═════ DATA PROVIDED

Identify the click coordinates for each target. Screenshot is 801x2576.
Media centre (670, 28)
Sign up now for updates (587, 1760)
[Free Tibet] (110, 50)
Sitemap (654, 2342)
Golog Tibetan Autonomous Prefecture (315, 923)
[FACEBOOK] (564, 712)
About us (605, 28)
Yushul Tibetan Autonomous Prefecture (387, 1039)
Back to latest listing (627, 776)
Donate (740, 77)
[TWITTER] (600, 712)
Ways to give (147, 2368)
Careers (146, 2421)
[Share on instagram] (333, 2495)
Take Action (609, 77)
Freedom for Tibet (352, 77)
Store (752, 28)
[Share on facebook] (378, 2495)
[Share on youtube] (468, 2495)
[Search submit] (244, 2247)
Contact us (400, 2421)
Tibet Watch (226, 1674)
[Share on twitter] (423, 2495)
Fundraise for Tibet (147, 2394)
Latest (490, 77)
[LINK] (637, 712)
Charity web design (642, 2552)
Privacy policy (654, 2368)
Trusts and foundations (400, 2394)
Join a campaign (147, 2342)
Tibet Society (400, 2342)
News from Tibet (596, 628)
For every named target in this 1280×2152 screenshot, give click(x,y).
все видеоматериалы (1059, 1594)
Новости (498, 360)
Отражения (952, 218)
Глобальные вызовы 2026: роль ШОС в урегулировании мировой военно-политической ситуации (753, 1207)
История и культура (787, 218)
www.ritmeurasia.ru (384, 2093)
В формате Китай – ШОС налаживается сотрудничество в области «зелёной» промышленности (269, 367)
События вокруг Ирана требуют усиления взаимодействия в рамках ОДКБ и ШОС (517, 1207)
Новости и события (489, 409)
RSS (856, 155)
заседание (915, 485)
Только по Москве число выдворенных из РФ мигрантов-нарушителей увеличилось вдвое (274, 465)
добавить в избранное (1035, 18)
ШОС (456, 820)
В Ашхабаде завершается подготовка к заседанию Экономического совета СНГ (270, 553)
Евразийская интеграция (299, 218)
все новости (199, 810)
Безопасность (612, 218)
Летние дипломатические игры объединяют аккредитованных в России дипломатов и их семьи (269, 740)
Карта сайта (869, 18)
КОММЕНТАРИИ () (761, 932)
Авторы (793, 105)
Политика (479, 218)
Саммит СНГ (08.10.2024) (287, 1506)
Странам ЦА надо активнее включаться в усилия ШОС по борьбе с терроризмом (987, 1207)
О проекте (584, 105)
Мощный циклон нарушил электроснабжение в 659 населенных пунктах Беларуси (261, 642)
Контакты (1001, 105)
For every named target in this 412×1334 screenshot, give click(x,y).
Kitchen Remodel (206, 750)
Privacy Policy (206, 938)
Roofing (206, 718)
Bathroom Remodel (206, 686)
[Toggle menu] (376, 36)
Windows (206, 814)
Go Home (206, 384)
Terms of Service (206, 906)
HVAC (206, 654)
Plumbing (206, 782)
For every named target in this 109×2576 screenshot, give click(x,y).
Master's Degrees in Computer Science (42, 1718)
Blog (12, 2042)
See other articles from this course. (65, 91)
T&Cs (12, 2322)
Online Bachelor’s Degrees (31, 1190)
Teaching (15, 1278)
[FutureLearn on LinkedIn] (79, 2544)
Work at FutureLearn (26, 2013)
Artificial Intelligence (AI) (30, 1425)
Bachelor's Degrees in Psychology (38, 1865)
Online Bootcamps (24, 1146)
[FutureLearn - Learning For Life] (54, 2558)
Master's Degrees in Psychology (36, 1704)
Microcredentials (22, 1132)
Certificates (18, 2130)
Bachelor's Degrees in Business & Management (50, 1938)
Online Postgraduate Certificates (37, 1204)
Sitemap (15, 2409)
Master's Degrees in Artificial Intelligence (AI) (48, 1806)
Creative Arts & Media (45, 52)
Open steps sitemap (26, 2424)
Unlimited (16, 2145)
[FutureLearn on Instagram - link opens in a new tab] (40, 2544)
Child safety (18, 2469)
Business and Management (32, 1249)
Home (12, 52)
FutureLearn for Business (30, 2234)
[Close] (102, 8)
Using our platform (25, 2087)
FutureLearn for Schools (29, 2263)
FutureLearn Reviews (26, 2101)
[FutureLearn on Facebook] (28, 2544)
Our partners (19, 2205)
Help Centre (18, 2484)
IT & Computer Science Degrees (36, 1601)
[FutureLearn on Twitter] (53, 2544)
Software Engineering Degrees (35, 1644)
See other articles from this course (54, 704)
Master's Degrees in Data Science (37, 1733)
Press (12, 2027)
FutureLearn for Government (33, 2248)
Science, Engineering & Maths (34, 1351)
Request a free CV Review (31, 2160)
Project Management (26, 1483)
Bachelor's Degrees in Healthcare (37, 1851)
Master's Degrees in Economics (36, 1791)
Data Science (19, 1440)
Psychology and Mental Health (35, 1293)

══════════

For the data shown above, give the number of lines where the word "Tibetan" appears, and nothing else.

2